= Ryhor Reles =

Belarusian Jewish writer (1913–2004)

Ryhor Lvovich Reles (Belarusian: Рыгор Рэлес, Russian: Гирш Релес; April 23, 1913 – September 19, 2004), also known as Hirsh Reles, was a Belarusian-Jewish writer. He published a number of short stories about his travels to Belarusian shtetls. He was one of the last writers in Belarus who wrote in Yiddish.

== Early life ==
Reles was born in 1913 in Chashniki, Vitebsk Governorate, Russian Empire. His father Leib was a teacher at a cheder, while his mother was the daughter of a prosperous merchant family. World War I and the Russian Revolution disrupted the economic livelihood of his family and the larger Jewish community of Chashniki. However, the expulsion of Jews from within the war zone did not reach Chashniki. His mother died in 1919 and his father began leaving Chashniki regularly to seek work, as his position as a melamed brought him under increasing government scrutiny.

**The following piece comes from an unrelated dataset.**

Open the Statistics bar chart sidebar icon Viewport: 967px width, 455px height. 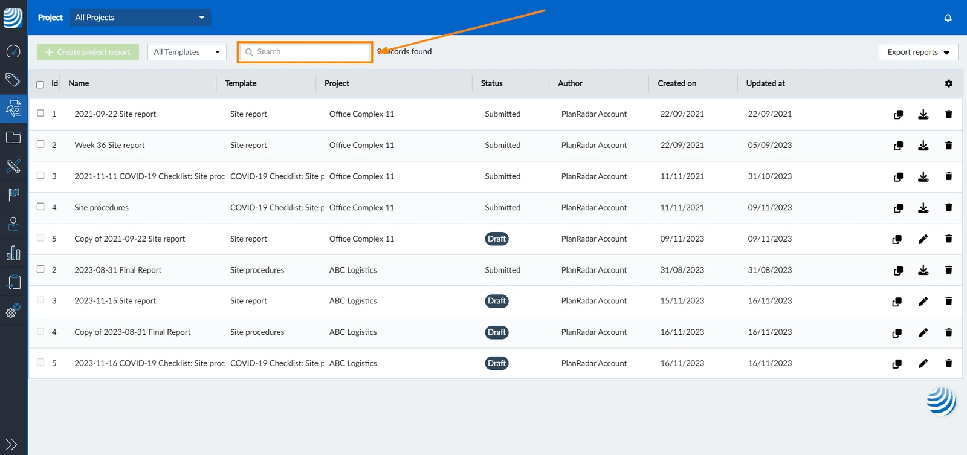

Reles stayed with his maternal grandfather, who cultivated an interest in Yiddish literature, including writers such as Sholem Aleichem. Reles spoke Belarusian and Russian as well as Yiddish, studying at a Soviet state-sponsored, Yiddish-language school, before moving to the local Belarusian-language school. He began to write poetry, initially in Belarusian, and then switched to Yiddish at the advice of his father. His first poem was published in a Soviet Jewish newspaper entitled Der Yunger Arbeiter in 1930. He wrote poems and prose in Yiddish and also several poems in Russian.

==Career==
He joined his two sisters after graduating high school in 1931, and moved to Vitebsk, the nearest large city. He studied pedagogy at the Vitebsk Jewish Pedagogical Tekhnikum, an institution that trained instructors for the type of Soviet Yiddish-language schools that he had attended. After a year, he transferred to the Film Technical School, and enrolled in the Scenario Department. When he finished his studies in Vitebsk in September 1934, he was offered a job teaching in Yanavichy, but instead continued further pedagogical studies in Minsk.

He submitted a number of poems to the literary journal Shtern, the premiere Yiddish-language publication in Belarus. When he received no reply, he went to the paper's editorial offices in Minsk, where the assistant editor Zelik Axelrod met with him and read his poems aloud, which was overheard by chief editor Izi Kharik. Kharik accepted three out of four of Reles' works for publication, and went on to become a mentor to him. With Kharik's help, Reles was released from his teaching obligations in Yanavichy and was accepted into the Yiddish literature department of the Minsk Pedagogical Institute. On Axelrod and Kharik's recommendation, Reles was accepted to the Belarusian Writers' Union in 1936.

He left Minsk in late 1937 for a teaching position in a Yiddish school in Slutsk. He married his wife Yekha in early 1939, and the couple soon had a daughter, Raisel. He continued to be active in Yiddish culture in Soviet Belarus and published his first poetry collection, Onheyb, in 1939, with Axelrod serving as the book's editor. Eventually, he left Slutsk for another teaching position in Novogrudok and was joined by his wife and daughter; he also served as the content director for a local radio station. He returned to Minsk in early June 1941 to visit Axelrod, only to discover that his mentor had been arrested along with two other well-known Yiddish writers on 30 May 1941 and was being held in a Minsk prison. Kharik had already been imprisoned, tortured, and executed by this time.

==World War II==
He joined the Red Army in the early part of 1941, fleeing the advancing German forces during the invasion of the Soviet Union in June 1941. On July 3, German troops entered Novogrudok where his wife and daughter were still living; they were caught by the Nazis and murdered in the Holocaust.

After surviving the war in the Ural Mountains, he was demobilized from the army in late 1941, and initially joined a road-cleaning crew, but then was recommended by his superiors as the editor of the district newspaper, Stroyitel in Gremyachinsk. He struggled to find work with Yiddish publications. He began writing in Russian for a number of journals and newspapers. He also began using the formal name 'Grigorii' or the less formal 'Girsh and Grisha' for his professional work.

He left his position on the staff of the journal Vozhyk in 1948 after other editors informed him he was at the risk of investigation. Lacking other employment opportunities, he took a job teaching Russian literature and language at a night school. He began to publish in Yiddish again in 1961 in the Moscow-based journal Sovetish heymland, and went on to publish several collections of short stories and poetry in Yiddish, Belarusian, and Russian.

==Later years==
Most of his works were translated and published in Belarusian. He was an active contributor to the Minsk Jewish Cultural Association in the 1990s and early 2000s. He published his memoirs in Russian, V krayu svetlykh berez (In the Land of Light Birch Trees) in 1997 as a cultural poirtrait of Yiddish life in Belarus from 1930s. At the time of his death at age 91, he had outlived the Soviet Union, and was considered the "patriarch of Jewish writers in Belarus".